___ SUPPLIED TEXT ___

One of the reasons I put up with United is because of their economy plus that gives me several inches of extra legroom for these long hauls if I get stuck in economy. I real knee saver if you are even close to 6 foot.


----------



## indoMLA (Feb 6, 2011)

pamela0810 said:


> *Maybe I've just been brainwashed to think that Emirates is one of the best then, obviously they're great with their PR skills.* I have to add though, that in my bid to save 4K dhs once, I flew Etihad to Sydney with my then 11 month old son and it was the worst experience ever! The cabin crew actually yelled at me because I had dropped a bottle.
> 
> So like I said, there are no guarantees what airline you fly, so I suppose the savings should make a difference.
> 
> I had to read doodlebugger's post twice to finally understand it


You aren't being brainwashed, any thing new looks better then old. Emirates has brand new Airbus and Boeing airplanes and they look nicer then the same old airplanes being flown by others. Of course, I think your opinion of them will change when they have to really compete with the other major airlines and the have to start incurring the high costs of maintenance of an aircraft. It is easy to buy and fly, but hard to do that while also having to maintain. New aircraft are not going to require the same amount of upkeep costs as older/aging aircraft, so things will be fine now, but in the future it might not be that way. I foresee Emirates doing the same things that the other airlines do when their profit is in decline and they stop getting fuel subsidies from the govt. Watch out for less legroom, crappy in-flight entertainment, and having to pay for everything. Part of the business.... enjoy it while you can...

Gulf Air ain't bad, I trust them to maintain their airplanes better then any airline coming out of Pakistan, India, or any African country (wouldn't fly any of them).


----------

___

(EXERCISE TASK)
Answer these questions about the forum thread above:
(a) Which airline's economy plus offers several inches of extra legroom?
(b) In the quoted post, which airline was flown to Sydney in a bid to save 4K dhs?
(c) Which airline does the final paragraph describe as "ain't bad"?

___ MATERIAL ___

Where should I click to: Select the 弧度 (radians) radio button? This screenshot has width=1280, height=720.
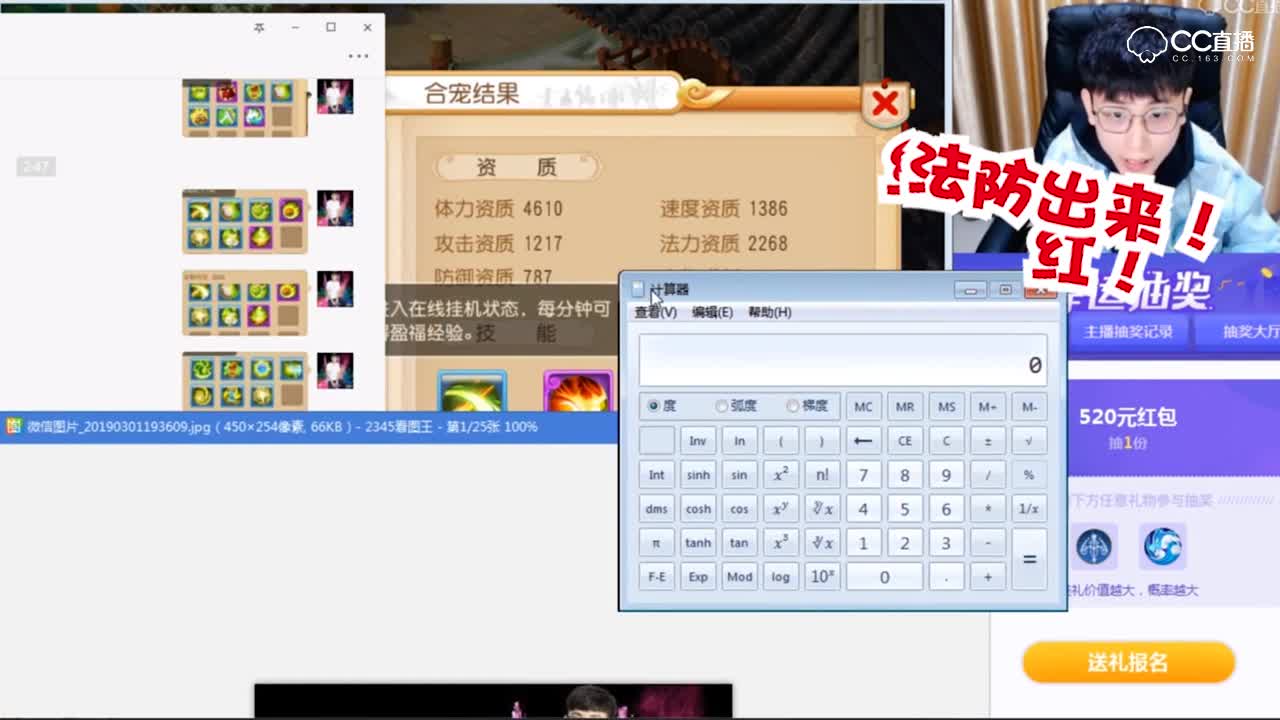722,406
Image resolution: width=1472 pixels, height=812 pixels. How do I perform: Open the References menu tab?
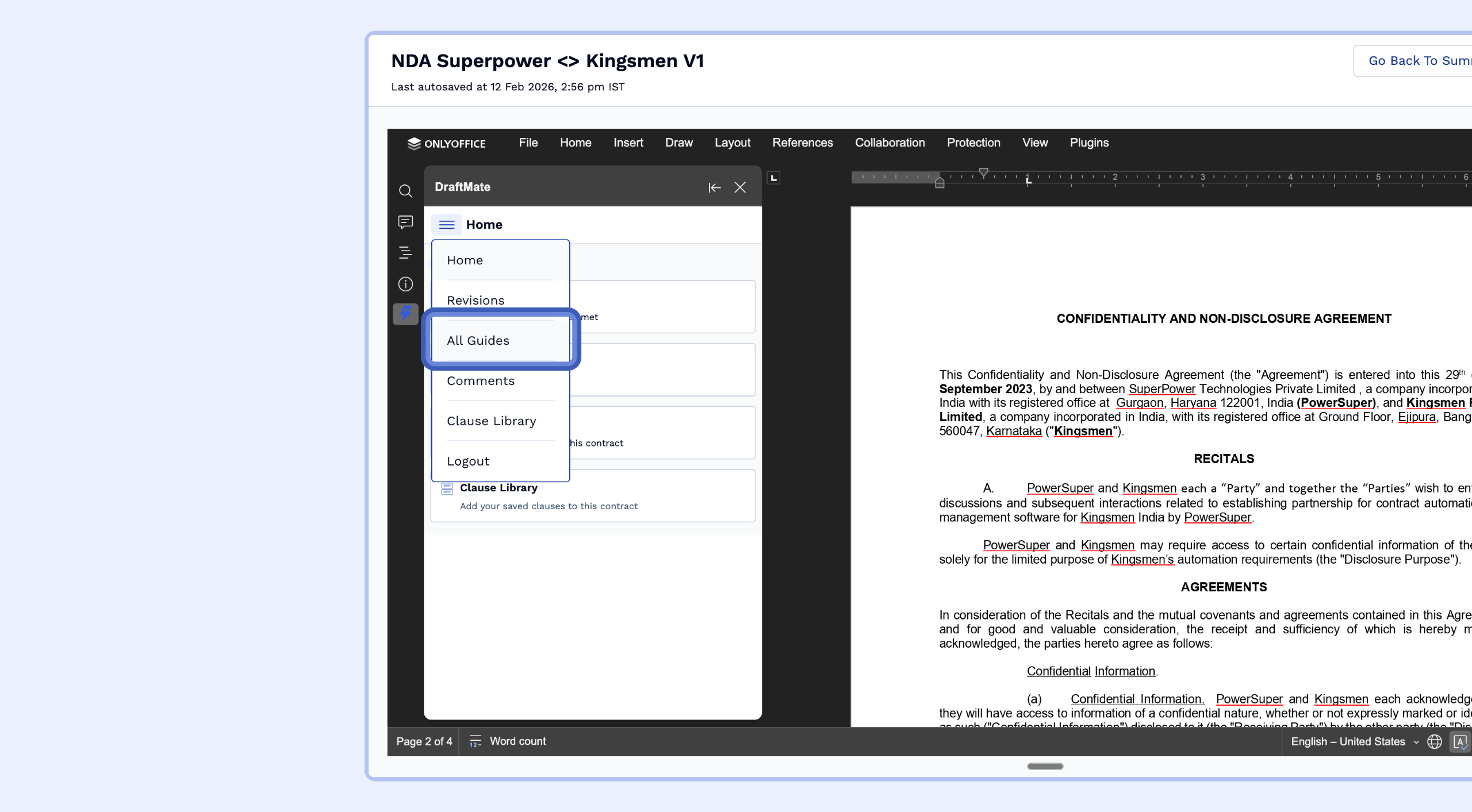(x=802, y=143)
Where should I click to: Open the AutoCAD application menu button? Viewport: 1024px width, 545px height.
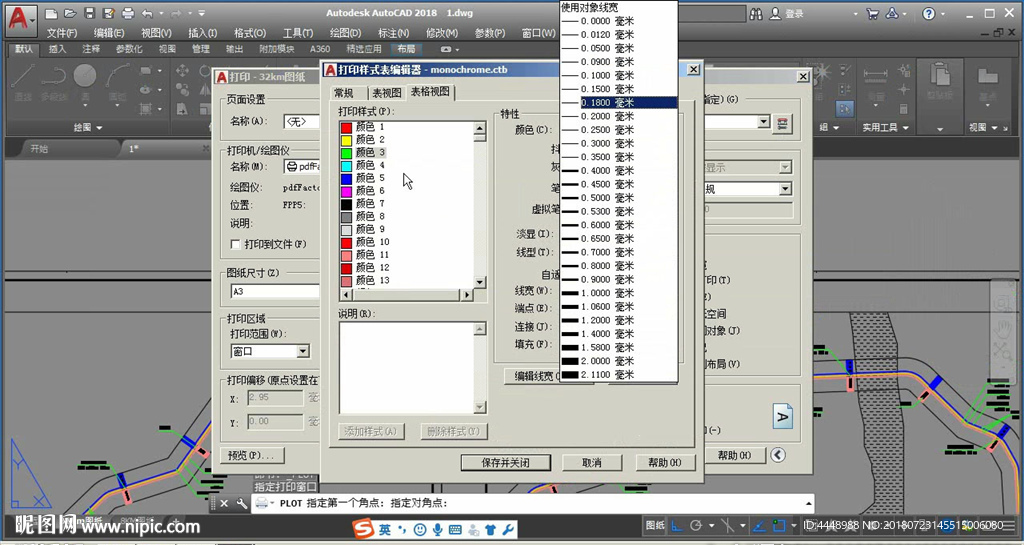tap(18, 16)
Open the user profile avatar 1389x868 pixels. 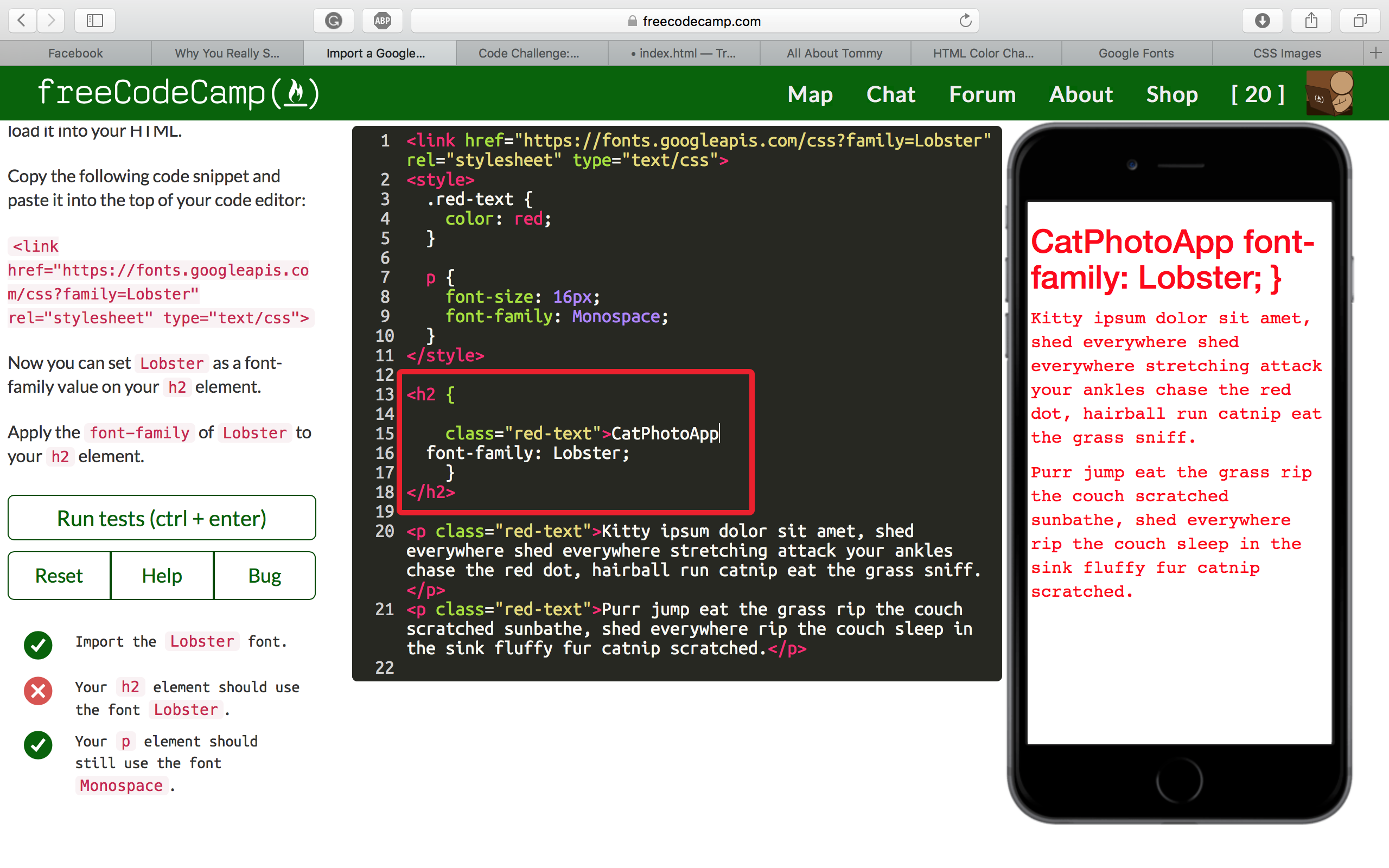(1330, 93)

___

(COMPLETE OUTPUT)
(a) United
(b) Etihad
(c) Gulf Air